→ **TASK PROMPT**
In the sniper training passage, what score does the narrator get after finally taking the shot?

→ **DOCUMENT EXTRACT**
In other words, I had taken my blank shot, and now I was coming for them.

When the instructors heard that, I could tell they wanted my ass. By that point in the course I had taken down some pretty good scores, and that alpha-male, head-butting energy was in the air: They really wanted to nail me. I started hearing all this chatter over the walker’s radio. Neither of the instructors could see me, but they didn’t want to give up. They started scouring my vicinity, searching for me like crazy.

“Hey, man,” I said to the walker, “what the hell? Can I take the shot, or what?”

Finally he told the instructors he was giving me my bullet. He handed it over, and I took the shot. As bad as they wanted me, they didn’t get me. I scored a 10.

I started walking back, and as I neared the start point there was Glen, crawling on his stomach. “I’m an idiot,” I heard him mumble.

After that I helped a few other classmates who were having a hard time getting the hang of it. We were coming down to the very last stalk, and there were three guys who had racked enough poor scores that they now needed to get a perfect score, or else they wouldn’t pass. All this time and effort, and it was coming down to this one last stalk that would decide whether or not they would become SEAL snipers. The level of tension was inhuman.

(Records from a data collection)
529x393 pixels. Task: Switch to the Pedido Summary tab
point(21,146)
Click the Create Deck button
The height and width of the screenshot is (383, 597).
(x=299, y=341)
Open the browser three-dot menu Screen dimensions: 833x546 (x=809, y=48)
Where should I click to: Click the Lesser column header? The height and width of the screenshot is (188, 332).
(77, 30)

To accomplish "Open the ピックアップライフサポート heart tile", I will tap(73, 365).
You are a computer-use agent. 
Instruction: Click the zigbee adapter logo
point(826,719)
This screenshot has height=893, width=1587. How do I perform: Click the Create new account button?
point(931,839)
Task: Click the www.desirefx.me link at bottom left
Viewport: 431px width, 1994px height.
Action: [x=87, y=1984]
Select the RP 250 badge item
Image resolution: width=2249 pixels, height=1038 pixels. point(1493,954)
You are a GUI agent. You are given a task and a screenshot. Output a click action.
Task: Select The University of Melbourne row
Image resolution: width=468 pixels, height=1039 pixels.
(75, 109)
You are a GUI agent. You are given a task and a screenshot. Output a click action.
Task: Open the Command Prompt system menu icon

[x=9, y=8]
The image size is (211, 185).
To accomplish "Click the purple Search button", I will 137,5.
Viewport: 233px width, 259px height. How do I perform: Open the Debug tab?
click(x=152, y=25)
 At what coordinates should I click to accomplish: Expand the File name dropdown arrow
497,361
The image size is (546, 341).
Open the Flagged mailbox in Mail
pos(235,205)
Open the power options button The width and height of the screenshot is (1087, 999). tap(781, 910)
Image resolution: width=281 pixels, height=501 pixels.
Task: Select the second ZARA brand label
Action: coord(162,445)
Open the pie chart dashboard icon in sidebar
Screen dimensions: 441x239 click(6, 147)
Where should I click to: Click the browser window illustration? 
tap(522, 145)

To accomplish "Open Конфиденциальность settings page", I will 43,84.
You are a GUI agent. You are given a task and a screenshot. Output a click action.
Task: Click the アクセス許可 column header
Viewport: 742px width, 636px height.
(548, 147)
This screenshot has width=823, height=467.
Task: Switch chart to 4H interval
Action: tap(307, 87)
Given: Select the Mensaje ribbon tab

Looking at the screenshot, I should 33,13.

→ **CORRECT ANSWER**
A 10.